The first started in February and Ran through December. I went to Hawaii, North Carolina, Pittsburgh, Connecticut, Philly (at least twice), Fredericksburg, and maybe more? I was often late. I was never really playing that hard. I was very intoxicated. I got lost and couldn't find my fields. I yapped incessantly to everyone about anything. Including summer league, I won a tournament (Bell Crack, bitches!), played in 3 other finals, won a spirit award, won 2 B brackets, saw Nada Mooger not win Kaimana, won an MVP, dressed up in a suit and tight pants during play, missed a flight, drove all night, never finished lower than 9th in a tournament, generally acted like a goof and had fun no matter how we finished.
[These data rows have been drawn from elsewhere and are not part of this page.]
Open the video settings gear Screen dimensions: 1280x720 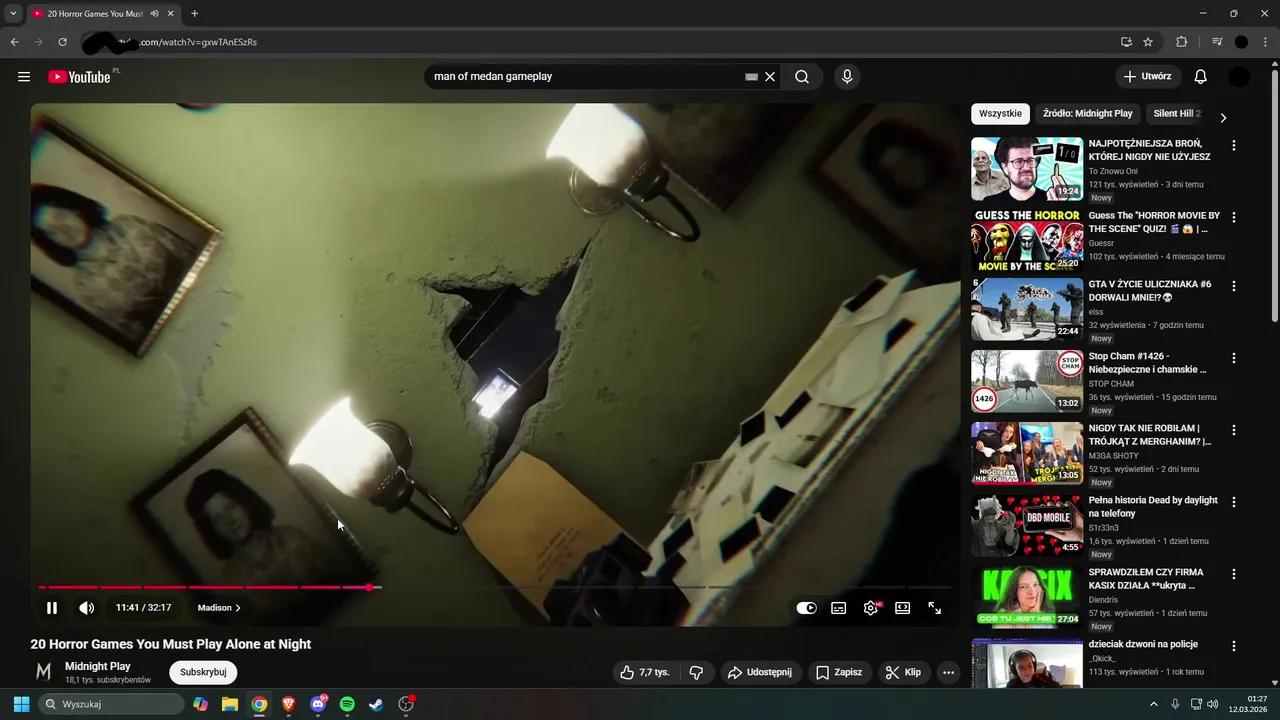[870, 607]
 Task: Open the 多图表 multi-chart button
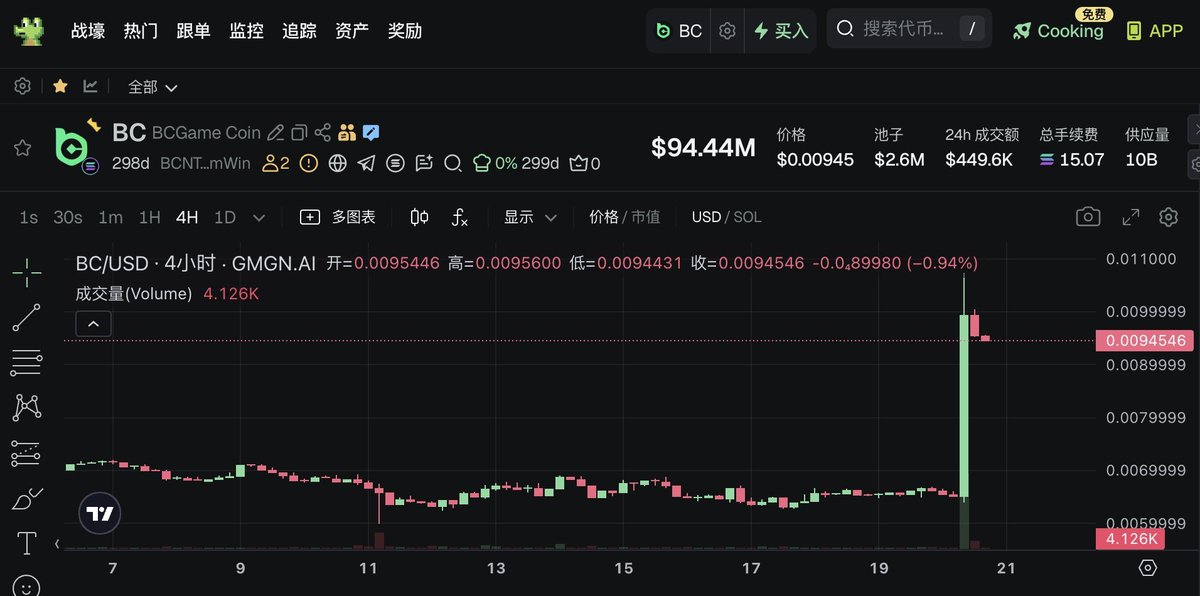point(339,217)
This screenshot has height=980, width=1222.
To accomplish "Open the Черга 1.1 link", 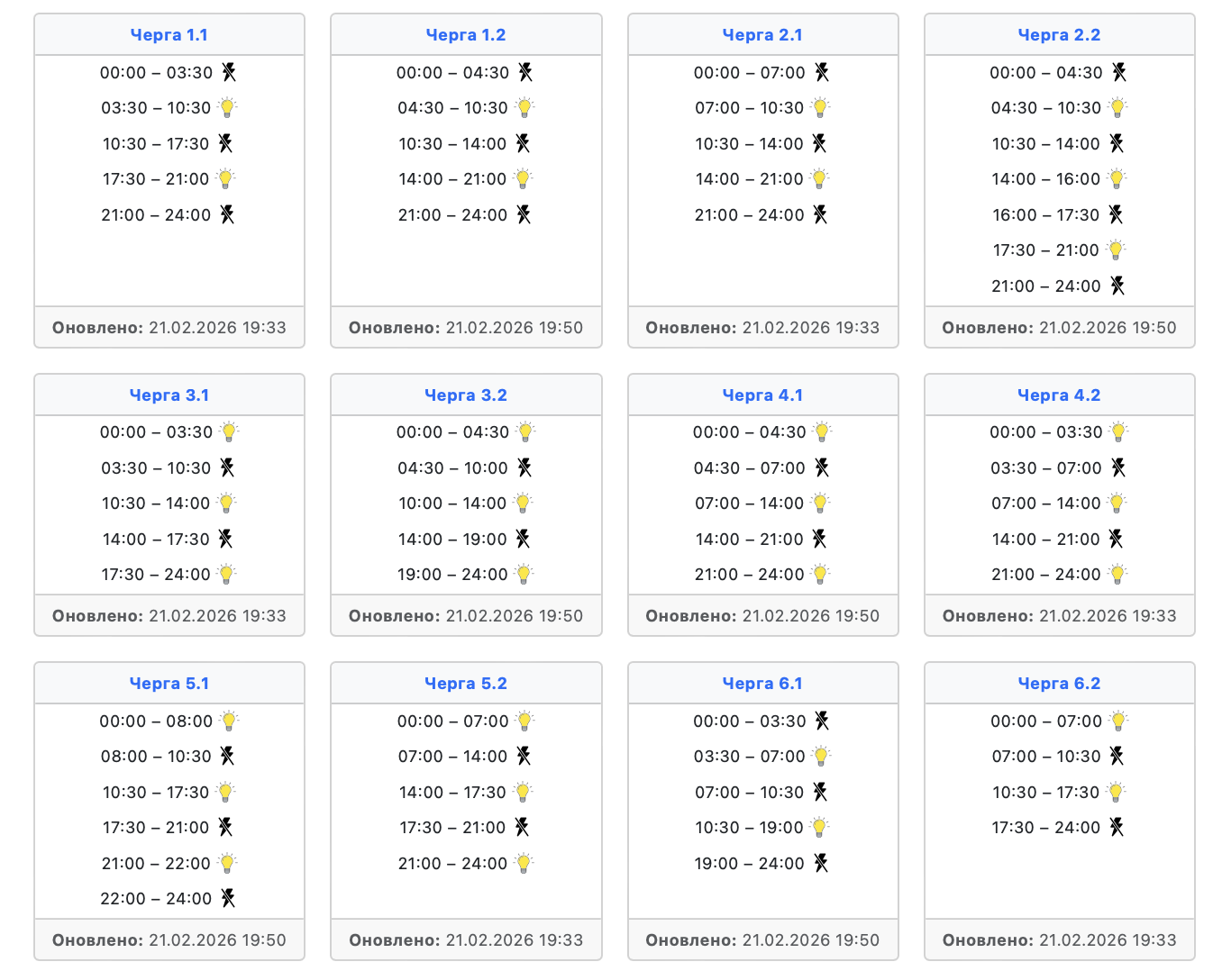I will (x=169, y=35).
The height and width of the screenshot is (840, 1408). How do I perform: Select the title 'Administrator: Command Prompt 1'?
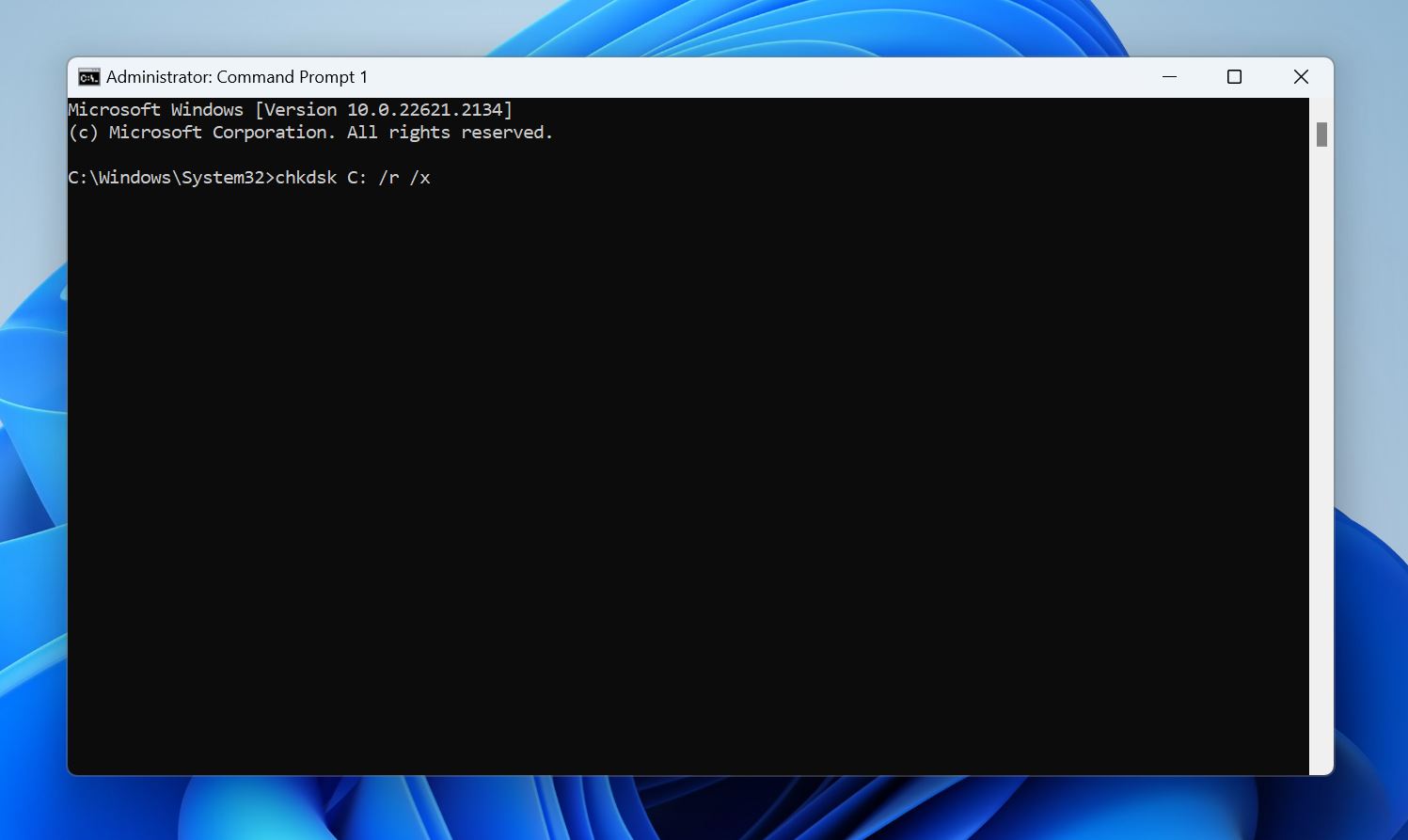(x=235, y=76)
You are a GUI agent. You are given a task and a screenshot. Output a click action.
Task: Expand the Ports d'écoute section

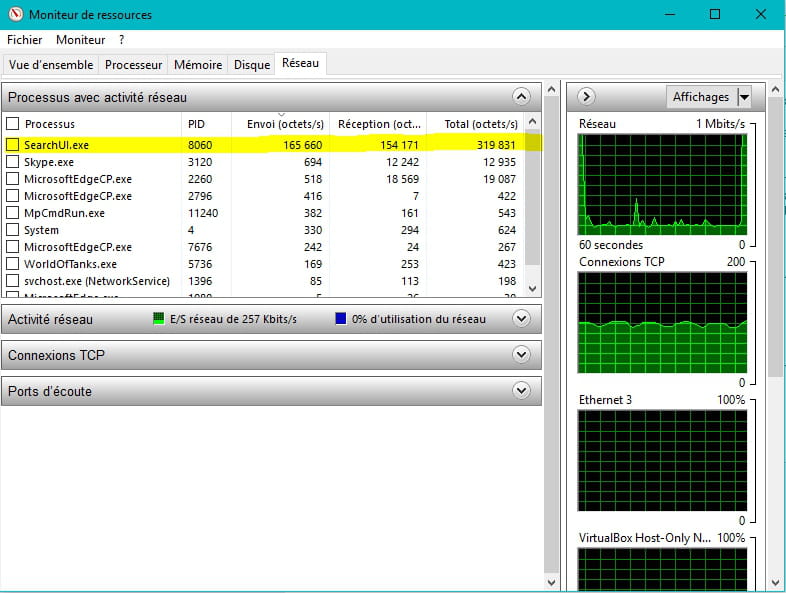pyautogui.click(x=520, y=391)
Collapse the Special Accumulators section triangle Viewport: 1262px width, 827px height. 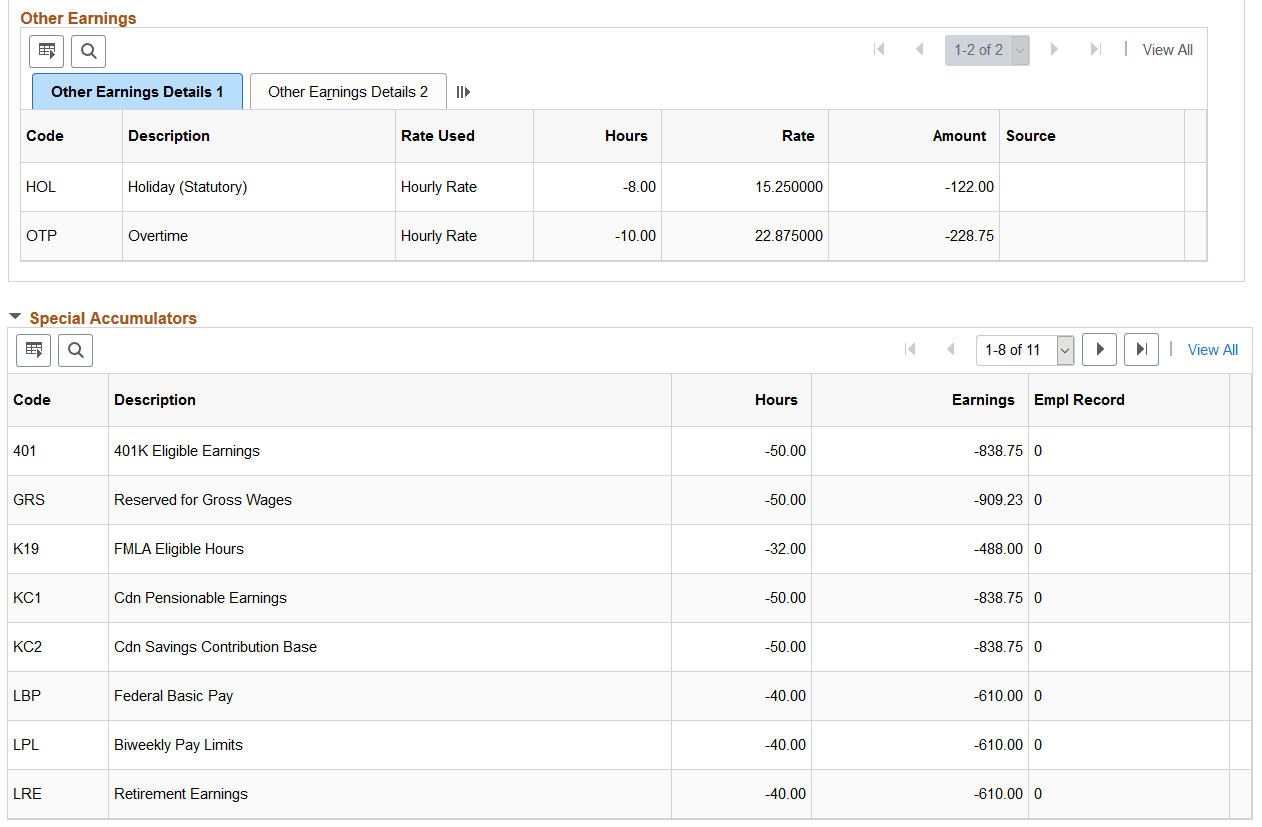point(15,315)
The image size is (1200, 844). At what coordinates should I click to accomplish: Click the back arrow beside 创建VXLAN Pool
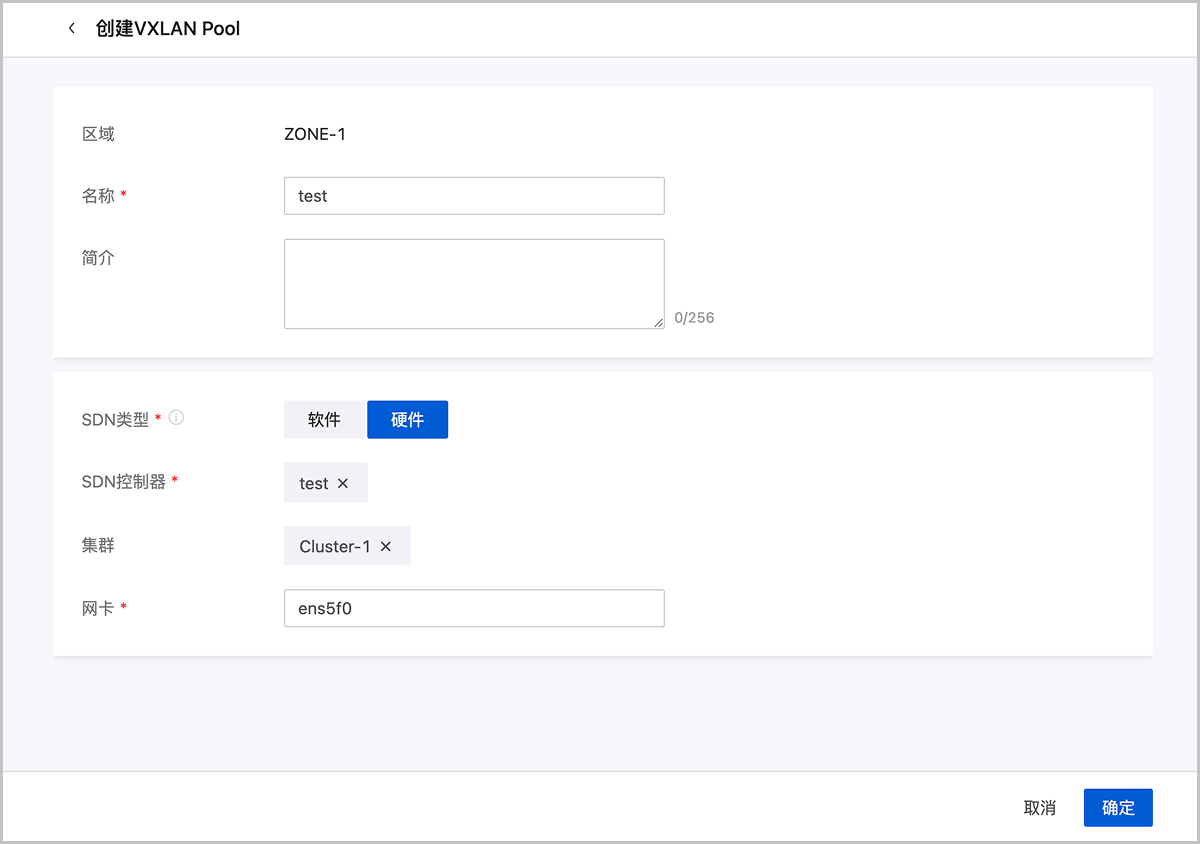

The second started in about April and went through October. It consisted of a lot of practices, trips to Delaware, Austin, Boston, Chicago, Maryland, a couple NJ tourneys, Fredericksburg and Sarasota. I was rarely late, though it happened more this year than in the past. I was always playing at least 85-90%, depending on the situation. Though it was often at as close to 100% as I could manage. I was sometimes intoxicated after something. I won two tournaments, made it to the finals in one other, won a spirit award, won five consolation brackets (Including the awesome 7-1 Regionals comeback), saw Sockeye do it again, dressed rather normally, missed no flights, drove a lot of mornings, finished as low at 15th, generally acted rather seriously and had fun for more of the time than I didn't.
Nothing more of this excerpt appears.